The central bank kept its benchmark deposit facility rate at 2% for the third straight day, after last cutting rates in June. The rate cut, which coincided with the ECB’s 2% inflation target in the euro zone, was part of a cycle of interest rate cuts that has brought interest rates down from a record high of 4% last year.
The ECB said in a statement on Thursday that “inflation remains close to the medium-term target of 2% and the Governing Council’s assessment of the inflation outlook remains broadly unchanged.”
“The economy has continued to grow despite the challenging global environment. The robust labor market, solid private sector balance sheets and the Governing Council’s past interest rate cuts remain important sources of resilience,” it said.
However, it warned that “the outlook remains uncertain, particularly due to ongoing global trade disputes and geopolitical tensions.”
While euro zone inflation rose slightly to 2.2% in September from 2% the previous month, the rise was attributed to a rise in services prices and economists had said the central bank was likely to remain cautious about intervening in interest rates at this time.
Expectations that the ECB would leave interest rates unchanged were boosted early Thursday as preliminary euro zone growth data showed the economy grew 0.2% in the third quarter compared with the previous three-month period. The figure was above expectations and showed that economic activity remained robust despite prevailing uncertainty about business activity due to US trade tariffs.
ECB President Christine Lagarde told reporters that while the services sector continued to grow – boosted by strong tourism and a revival in digital services – manufacturing had been “hampered by higher tariffs, still-elevated uncertainty and a stronger euro.”
She added that the divergence between external and internal demand is “likely to persist” in the near future. “The economy should benefit from consumers spending more as real incomes rise,” Lagarde noted.
“From a monetary policy perspective, we are in a good position,” Lagarde told CNBC’s Annette Weisbach. “Is it a solid, good place? No. But we will do whatever it takes to make sure we stay in a good place.”
A projected illumination to mark the 75th anniversary of the Schuman Declaration in the Grossmarkthalle at the headquarters of the European Central Bank in Frankfurt, Germany, on May 9, 2025.
Alex Kraus/Bloomberg via Getty Images
Following the ECB’s announcement, the euro gave up earlier gains to trade 0.26% below the dollar at $1.1571.
“What a boring announcement,” Mike Coop, chief investment officer EMEA at Morningstar Wealth, told CNBC on Thursday.
“It belies the fact that inflation has actually started to behave quite well again… so it’s hardly surprising that they’re in no rush to change interest rates,” he told CNBC’s “Decision Time.”

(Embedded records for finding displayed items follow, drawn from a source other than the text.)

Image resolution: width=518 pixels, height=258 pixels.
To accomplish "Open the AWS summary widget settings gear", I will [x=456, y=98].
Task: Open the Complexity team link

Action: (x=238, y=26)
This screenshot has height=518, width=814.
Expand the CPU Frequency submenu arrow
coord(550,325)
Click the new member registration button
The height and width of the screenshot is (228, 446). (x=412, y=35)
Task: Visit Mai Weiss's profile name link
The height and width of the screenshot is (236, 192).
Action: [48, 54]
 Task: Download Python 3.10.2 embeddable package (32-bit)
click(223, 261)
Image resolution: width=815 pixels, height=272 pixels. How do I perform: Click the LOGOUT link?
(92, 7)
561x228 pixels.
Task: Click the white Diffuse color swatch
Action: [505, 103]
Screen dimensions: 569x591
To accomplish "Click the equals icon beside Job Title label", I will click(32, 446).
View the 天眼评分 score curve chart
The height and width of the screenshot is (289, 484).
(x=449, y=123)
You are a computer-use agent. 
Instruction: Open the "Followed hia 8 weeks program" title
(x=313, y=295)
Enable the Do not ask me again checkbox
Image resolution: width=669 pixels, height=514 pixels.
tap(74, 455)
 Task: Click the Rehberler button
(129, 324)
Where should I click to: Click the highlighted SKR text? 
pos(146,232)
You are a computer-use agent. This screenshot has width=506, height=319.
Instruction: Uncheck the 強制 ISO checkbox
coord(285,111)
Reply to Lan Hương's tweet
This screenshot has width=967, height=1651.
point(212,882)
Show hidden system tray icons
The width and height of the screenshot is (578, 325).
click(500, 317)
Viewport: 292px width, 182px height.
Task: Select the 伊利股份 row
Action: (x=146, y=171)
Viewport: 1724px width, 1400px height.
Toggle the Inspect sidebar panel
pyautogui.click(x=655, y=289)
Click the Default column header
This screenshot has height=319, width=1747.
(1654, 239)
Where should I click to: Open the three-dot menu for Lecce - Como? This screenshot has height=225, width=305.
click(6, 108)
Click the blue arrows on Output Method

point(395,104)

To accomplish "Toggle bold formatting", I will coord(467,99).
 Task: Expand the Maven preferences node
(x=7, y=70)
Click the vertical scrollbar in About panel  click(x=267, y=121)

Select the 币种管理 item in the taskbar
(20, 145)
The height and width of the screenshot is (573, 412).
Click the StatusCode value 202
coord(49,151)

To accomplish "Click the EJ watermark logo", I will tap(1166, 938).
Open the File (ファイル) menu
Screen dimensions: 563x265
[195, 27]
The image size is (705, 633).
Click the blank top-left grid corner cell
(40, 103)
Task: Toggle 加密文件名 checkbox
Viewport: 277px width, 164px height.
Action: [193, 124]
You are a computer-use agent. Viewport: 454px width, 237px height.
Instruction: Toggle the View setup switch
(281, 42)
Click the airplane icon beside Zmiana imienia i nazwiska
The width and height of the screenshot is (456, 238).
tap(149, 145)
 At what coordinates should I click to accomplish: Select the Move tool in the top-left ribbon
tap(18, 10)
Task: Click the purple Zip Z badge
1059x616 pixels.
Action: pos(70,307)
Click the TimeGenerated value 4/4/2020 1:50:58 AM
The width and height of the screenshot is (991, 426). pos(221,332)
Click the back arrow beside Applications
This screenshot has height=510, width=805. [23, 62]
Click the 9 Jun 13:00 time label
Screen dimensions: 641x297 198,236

“The bigger picture, I think, is that Europe is still getting used to the three shocks, namely the loss of cheap energy, the worsening terms of trade with the US and the need to spend more on defense. In addition to those three things, the US is now also sucking up investment from other parts of the world, so Europe hasn’t had the incentive that we saw in the US to support growth,” he told CNBC’s Karen Tso.
Data dependency
The central bank has repeatedly said it will take a session-specific and data-dependent approach to setting interest rates, and reiterated that stance on Thursday. However, senior ECB board members told CNBC this month that the easing cycle is nearing or has reached its end.
Martin Kocher, ECB Governing Council member and governor of the Austrian National Bank, said that as long as nothing “drastic” happened, Europe was “fine.”
“Right now I think we’re in a good place. So there’s no reason to change anything unless there are changes that force us to do something,” Kocher told CNBC’s Karen Tso at the IMF and World Bank annual meetings in Washington.
“And if you look at the bigger picture, yes, the easing cycle is nearing its end or is coming to an end, but there is no reason to pre-commit at this point.”
In a separate interview, Governing Council member François Villeroy de Galhau said he recommends “agile pragmatism” when it comes to the evolution of interest rates, adding: “We are in a good position… but a good position is not a fixed position.”
A majority of economists polled by Reuters in mid-October said the ECB would maintain its deposit rate this year, while 45 of 79 economists surveyed (57%) saw no change by the end of 2026.
—CNBC’s Tasmin Lockwood and Leonie Kidd contributed to this story.